Why use a map?
Imagine a map of your hometown. Seeing that a creek runs along main street or that there are connecting side streets running adjacent to that one highway with the notorious stoplight is the kind of spatial information that could meaningfully impact your life.
Now imagine a map of a town you’ve never been to and have no plans to visit. Seeing the location of a grocery store there may or may not be interesting or useful.
Now imagine a map of the moon. The proximity of one crater to another is hard to comprehend when you can’t even fathom the scale of the craters in question.
Having spatial data (knowing where something is) isn’t always the same thing as needing spatial data (caring where something is). This was the initial question we explored with the Chang Lab at UCSF when we began working with them to visualize their cutting edge research of how speech is produced and processed in the human brain.

Figuring out whether information is useful can’t be done without identifying who the information is intended for. A surgeon holding a scalpel certainly needs to know as much as possible about the best location to cut. But will they be pulling up this interface as they head into surgery or even for reference during training?
Researchers in a lab may need to analyze their data and identify location-based patterns in their findings. In that case, having the maximum possible amount of information indexed and juxtaposed could lead to an incredible internal tool.
A general audience, however, may not need to know the precise coordinates of where our brain perceives vowels but will still find it fascinating, which lends itself to a different kind of visualization than the surgeons or researchers would find useful.

In addition to needing to be interesting, visualizations also provide an opportunity for researchers to demonstrate where they have made breakthroughs that contribute to the greater collective knowledge of the human race. In science there is an inherent open-endedness that allows for unexpected revelations alongside the expected. So withholding spatial data possibly becomes a missed opportunity to engage and enlighten.

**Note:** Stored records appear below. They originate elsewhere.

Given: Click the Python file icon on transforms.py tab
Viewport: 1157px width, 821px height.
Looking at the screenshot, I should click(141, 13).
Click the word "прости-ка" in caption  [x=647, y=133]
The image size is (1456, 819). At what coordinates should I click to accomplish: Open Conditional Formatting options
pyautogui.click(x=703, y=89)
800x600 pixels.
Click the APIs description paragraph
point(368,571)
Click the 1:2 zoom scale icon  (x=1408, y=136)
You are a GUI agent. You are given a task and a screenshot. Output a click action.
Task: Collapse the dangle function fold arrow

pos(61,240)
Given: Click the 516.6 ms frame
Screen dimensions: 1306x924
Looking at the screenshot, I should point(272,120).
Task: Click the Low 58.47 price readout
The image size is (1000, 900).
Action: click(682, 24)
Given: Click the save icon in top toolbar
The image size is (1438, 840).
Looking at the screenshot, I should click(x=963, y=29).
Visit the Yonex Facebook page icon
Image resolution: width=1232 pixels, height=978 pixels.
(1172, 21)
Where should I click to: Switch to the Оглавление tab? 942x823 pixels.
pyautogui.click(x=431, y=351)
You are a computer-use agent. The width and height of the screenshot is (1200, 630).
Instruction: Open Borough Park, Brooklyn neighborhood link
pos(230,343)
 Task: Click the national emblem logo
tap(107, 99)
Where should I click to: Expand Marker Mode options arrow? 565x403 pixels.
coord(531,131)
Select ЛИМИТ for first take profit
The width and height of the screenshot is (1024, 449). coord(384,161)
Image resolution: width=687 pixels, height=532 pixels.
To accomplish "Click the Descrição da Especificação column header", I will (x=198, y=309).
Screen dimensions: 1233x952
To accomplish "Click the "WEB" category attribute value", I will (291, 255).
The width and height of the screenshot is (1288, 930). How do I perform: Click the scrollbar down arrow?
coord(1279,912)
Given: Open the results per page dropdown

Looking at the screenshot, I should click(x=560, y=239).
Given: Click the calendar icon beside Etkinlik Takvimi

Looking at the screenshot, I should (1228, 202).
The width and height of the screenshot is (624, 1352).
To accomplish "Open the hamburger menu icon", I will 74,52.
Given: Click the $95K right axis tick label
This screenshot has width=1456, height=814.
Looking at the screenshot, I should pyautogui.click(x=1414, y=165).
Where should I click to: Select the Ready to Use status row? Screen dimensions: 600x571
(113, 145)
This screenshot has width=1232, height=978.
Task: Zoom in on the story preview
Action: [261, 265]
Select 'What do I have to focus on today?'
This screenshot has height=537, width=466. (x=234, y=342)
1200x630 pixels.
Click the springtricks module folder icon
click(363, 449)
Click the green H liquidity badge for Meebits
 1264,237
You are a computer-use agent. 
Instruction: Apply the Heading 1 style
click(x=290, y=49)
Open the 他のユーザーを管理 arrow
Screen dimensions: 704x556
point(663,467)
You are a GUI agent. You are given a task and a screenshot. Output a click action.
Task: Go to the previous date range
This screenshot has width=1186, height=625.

How is a brain like a mountain?
Even if the spatial dimensions of the brain aren’t our primary focus, there are some useful visualization parallels that we borrowed from cartography:
SAME: The earth and brains both have surfaces that we are primarily interested in. Think about a topo map, and how in some circumstances we are interested in the variance of the elevation, but in others it’s more about net distance from A to B. The brain is the same way, with the dura mater (outermost membrane) representing the vast majority of brain topography, and the altitude of the sulci and gyri (ridges and grooves) being lesser priority.
SAME BUT DIFFERENT: Brain pathways behave more like a transit map and less like a road network. Neurons transmit information more like a Greyhound connecting two cities, while bundles of axons send signals akin to a dense interstate highway.
DIFFERENT: Regions are relative, and locations in the brain are not fixed. When brain function is lost in a certain area, the functions previously associated with that location can migrate to new and variable regions.
SAME: There are additional dimensions beyond the surface that have crucial importance, though exposing those details can be distracting. Like how including an indoor floorplan of an airport could distract from trying to find the airport in the first place, or the bathymetry of the ocean floor would add noise to a map being used to fly from California to Japan. Being able to surface additional detail when and if it is relevant becomes crucial.
Another critical dimension for understanding the brain is time, which though it can be represented as a dimension of space, doesn’t have to be.
What is time?
There are so many visualization forms that use time for added excitement and interest, though it’s easy to overwhelm the user when displaying time using time via animation. For example, in so-called bar chart race visualizations you get to watch different bars increasing in size over time, but because the only way to see change over time is to literally watch every second of the “race”, it’s easy to lose all of the time-based revelations by the end of the sequence.
Another problem that arises when representing time with animation, is that sequence is captured but additional context about the scale or precise timing is easily lost. Including an animated timeline can help, but then you are effectively asking the user to watch two animations simultaneously.
And when visualizing something like speech that we are so accustomed to experiencing in real time you lose some flexibility when it comes to slowing it down or stretching it out, because doing so turns the speech into something unintelligible. This leaves us with the conundrum of wanting to associate our visualization to speech to make it familiar, but then having to pick between an intelligible visual or an intelligible audio output. In this case, we decided to rely on coupling a spatially-defined animation with a simplified data animation where time was represented as the x-axis to ideally get the best of both worlds.
The next frontier?
Aside from the representation of space and time, we also wanted to capture the known v. unknown aspect of the research. This gave us our final visual attribute, which was to create a mental model (no pun intended) adjacent to stars in space, which cartographically feels the most relevant for this exercise.